Ruling Party Loses Majority

      April 14, 2016 10:03

      The Saenuri Party lost its a majority in the National Assembly in Wednesday's general elections for the first time in 16 years.

      The new People's Party established in January fared well especially in South Jeolla Province, consolidating its position as a third force.

      But the real surprise was that the Minjoo Party shrugged off internal rifts in the run-up to the elections and performed much better than expected in the Seoul metropolitan region. Saenuri won 122 out of 300 seats and Minjoo 123.

      The People's Party won 38 seats, enough to give it a bargaining position in the National Assembly. Despite sweeping the capital, Minjoo lost in its traditional stronghold of South Jeolla Province.

      Officials count ballots at a polling station in Seoul on Wednesday. /Newsis

      Saenuri won only 35 out of 122 seats in the Seoul metropolitan area to Minjoo's 82 and the People's Party's five, a humiliating defeat in the key region, while struggling in its traditional stronghold of South Gyeongsang Province, surrendering 17 out of 65 seats to opposition or independent candidates.

      For the first time in 20 years the ruling party's traditional support base disintegrated, and its presidential hopefuls now face an uphill struggle.
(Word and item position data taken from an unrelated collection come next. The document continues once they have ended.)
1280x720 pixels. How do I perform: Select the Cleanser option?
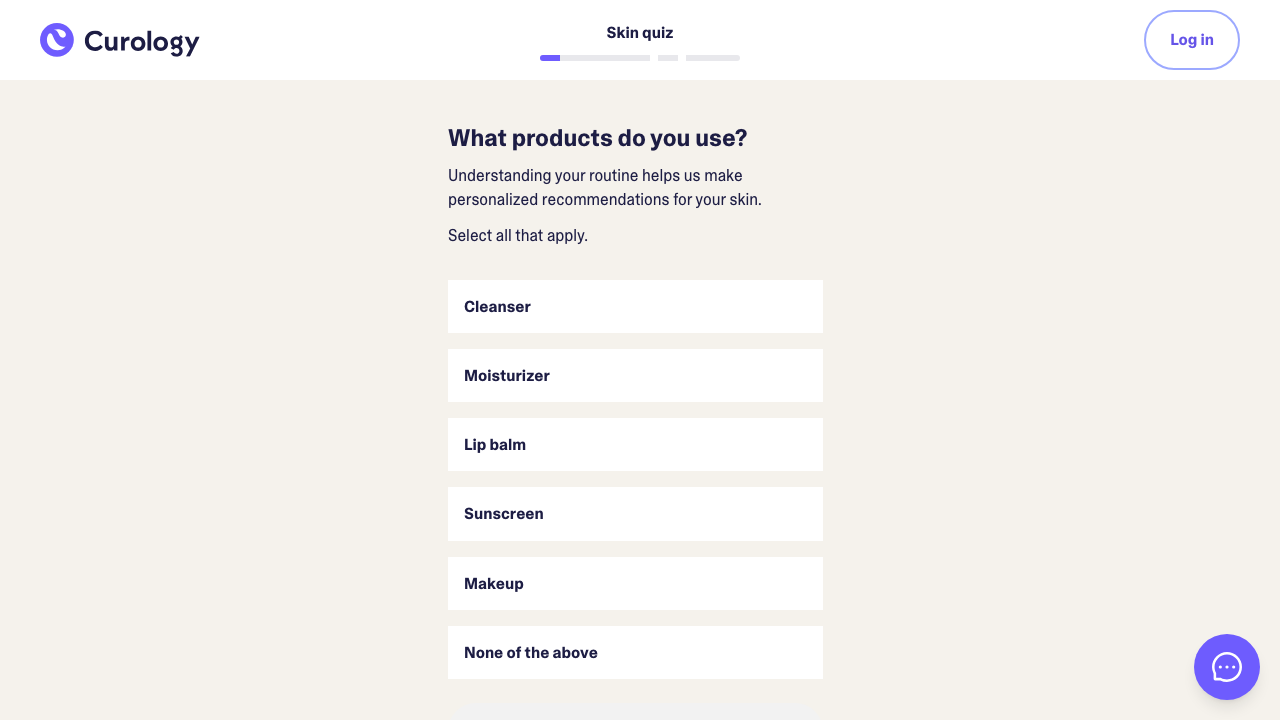tap(635, 307)
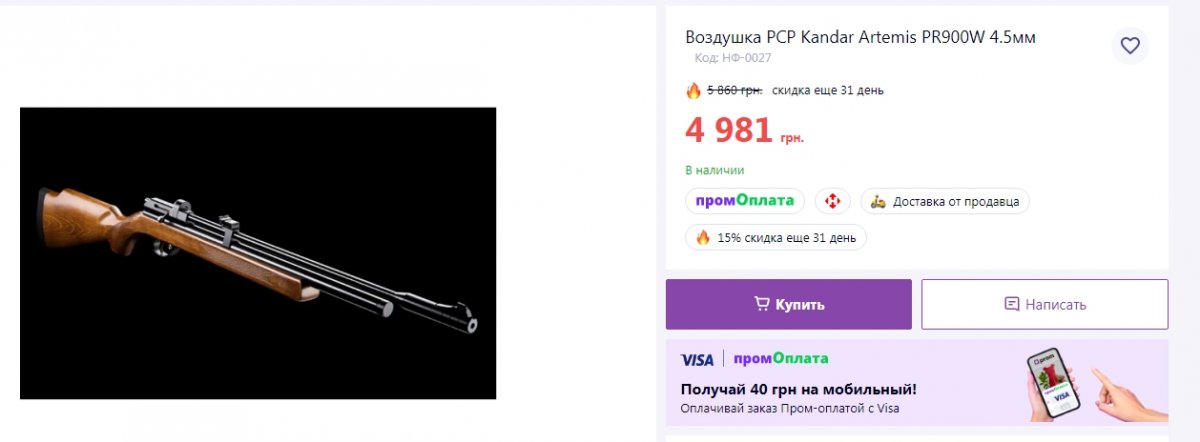This screenshot has width=1200, height=442.
Task: Click the phone image in the Visa banner
Action: 1054,384
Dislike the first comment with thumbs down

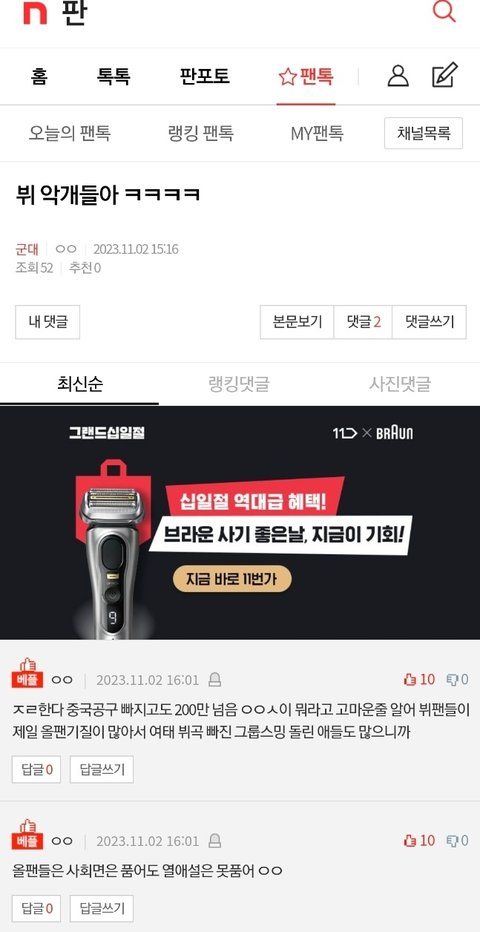(451, 679)
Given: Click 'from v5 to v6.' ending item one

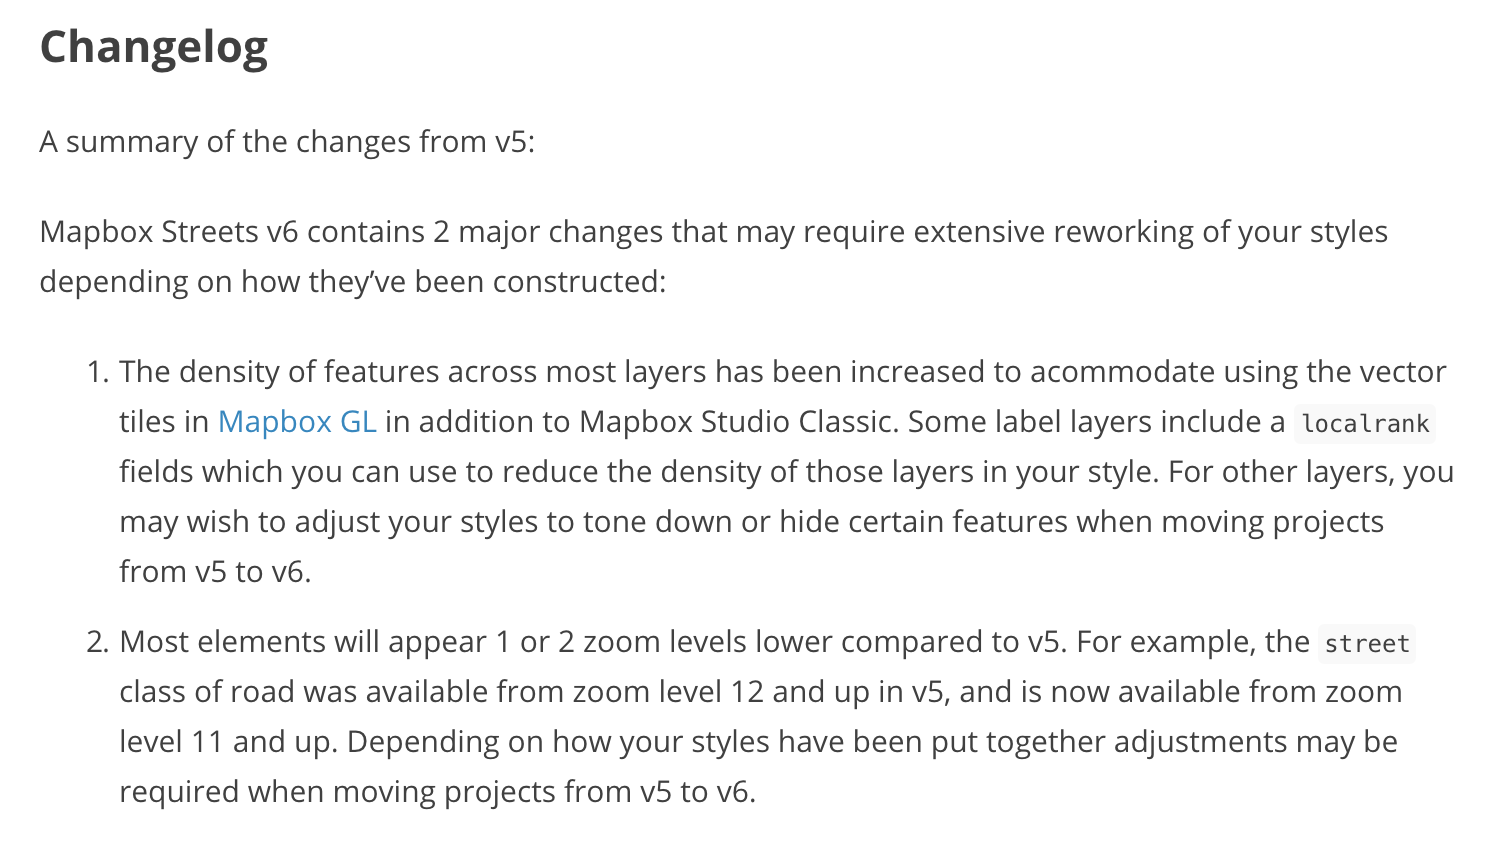Looking at the screenshot, I should [x=215, y=572].
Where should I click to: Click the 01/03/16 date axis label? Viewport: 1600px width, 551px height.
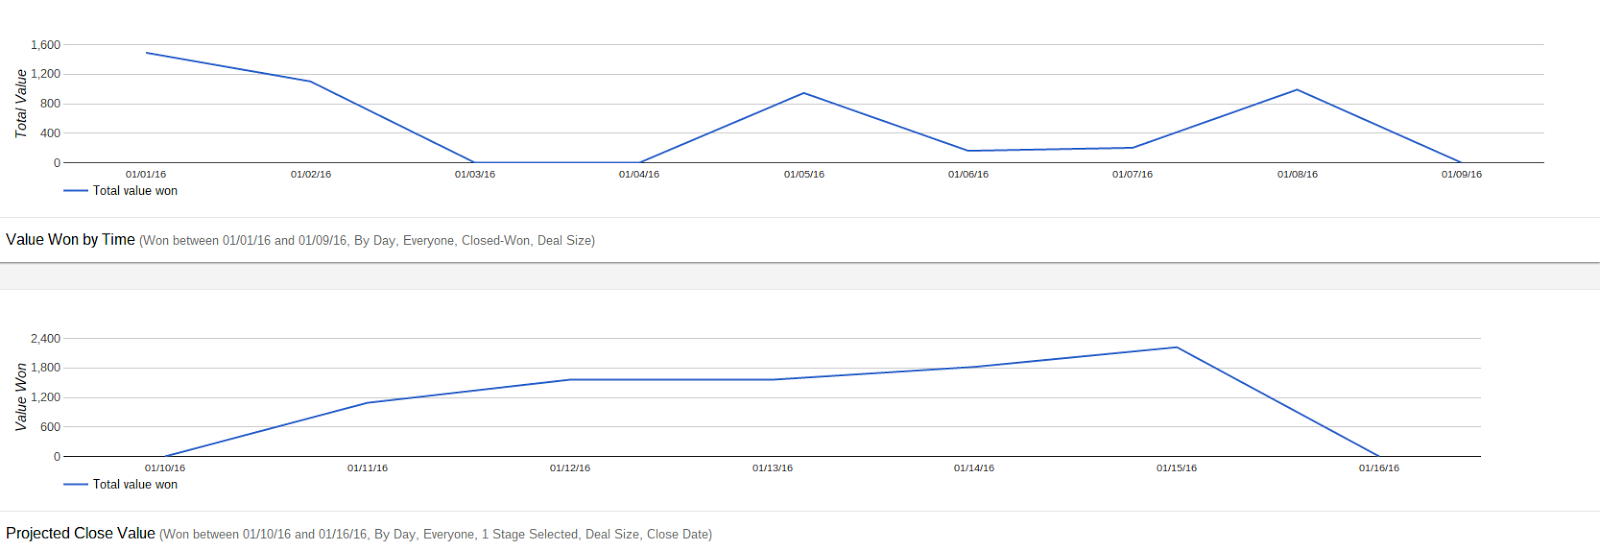pyautogui.click(x=475, y=175)
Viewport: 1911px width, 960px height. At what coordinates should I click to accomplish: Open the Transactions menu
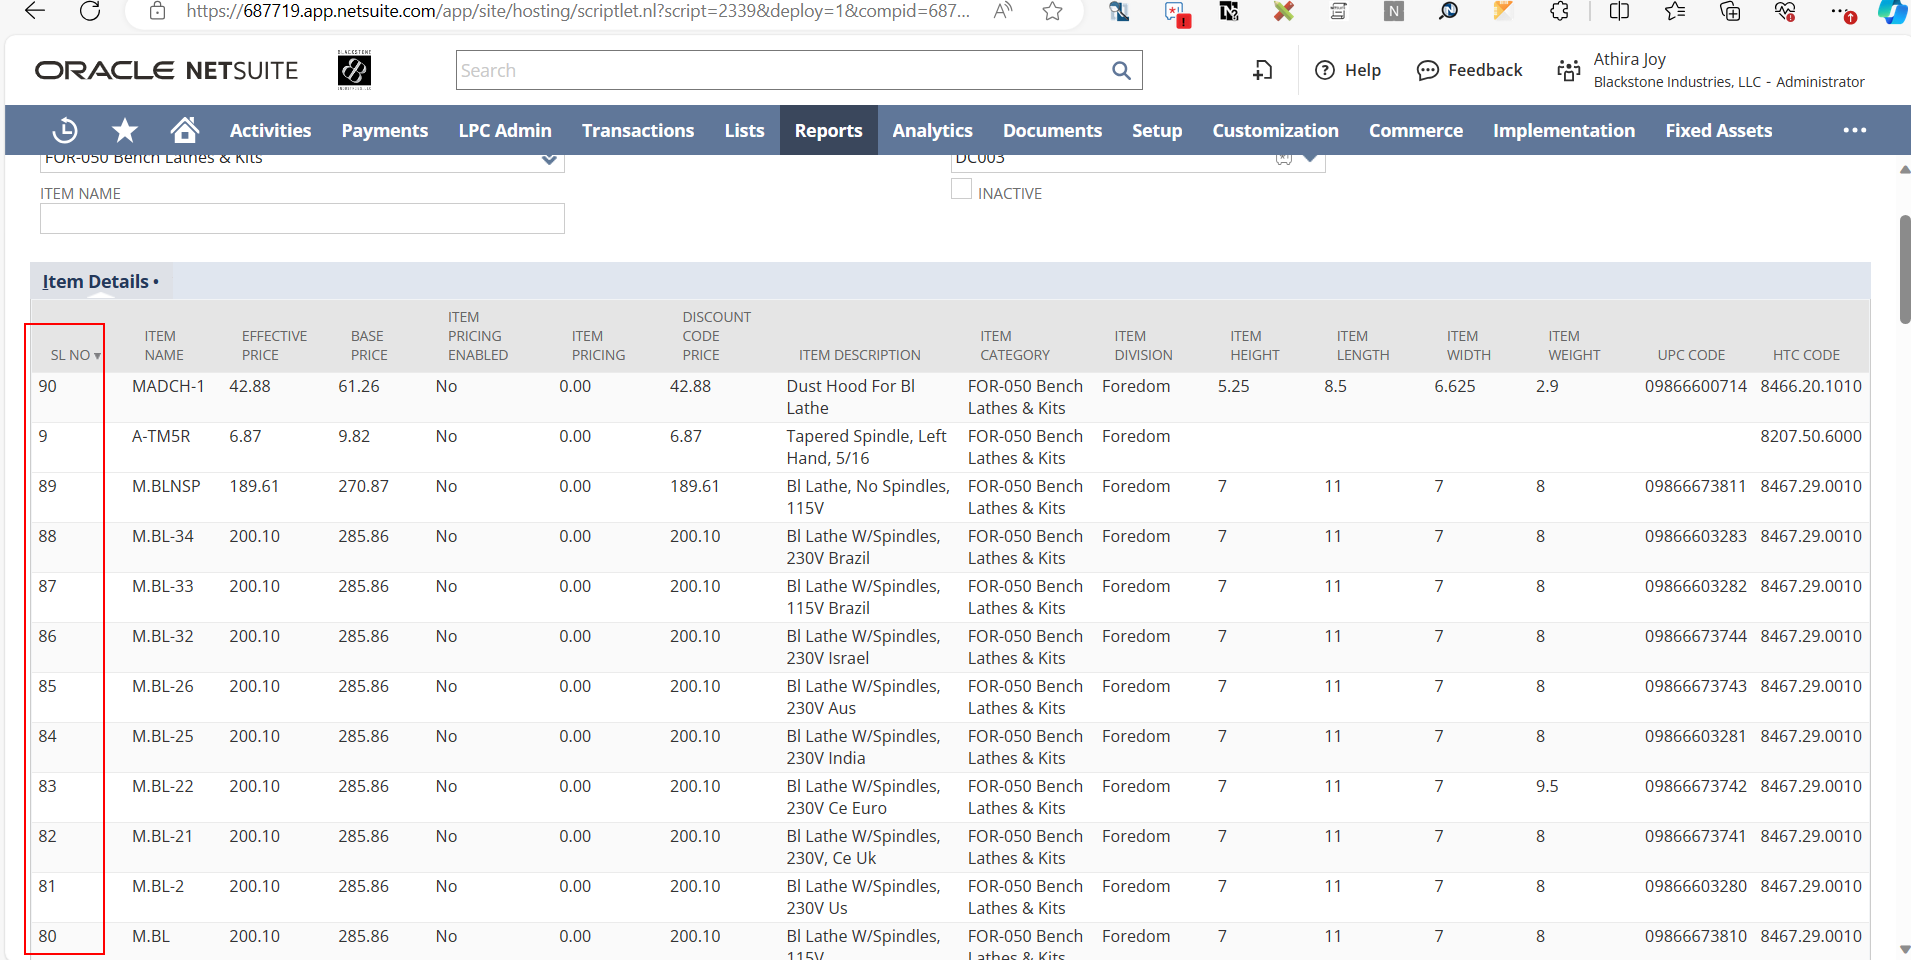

Among them are party leader Kim Moo-sung, who is expected to resign over the poor showing, and former Seoul mayor Oh Se-hoon, who lost in the key Jong-no district of Seoul.

      The results are seen as a thumbs-down for the Park Geun-hye administration. One key official in the ruling camp said, "The government is now set to be dragged around by the opposition, and there are no credible presidential hopefuls left."

      Voter turnout was a relatively healthy 58 percent with 24.4 million out of 42 million eligible voters casting their ballots. That was 3.8 percentage points higher than in the last general elections in 2012.

      South Jeolla Province saw the highest turnout with 63.7 percent, and Seoul 59.8 percent.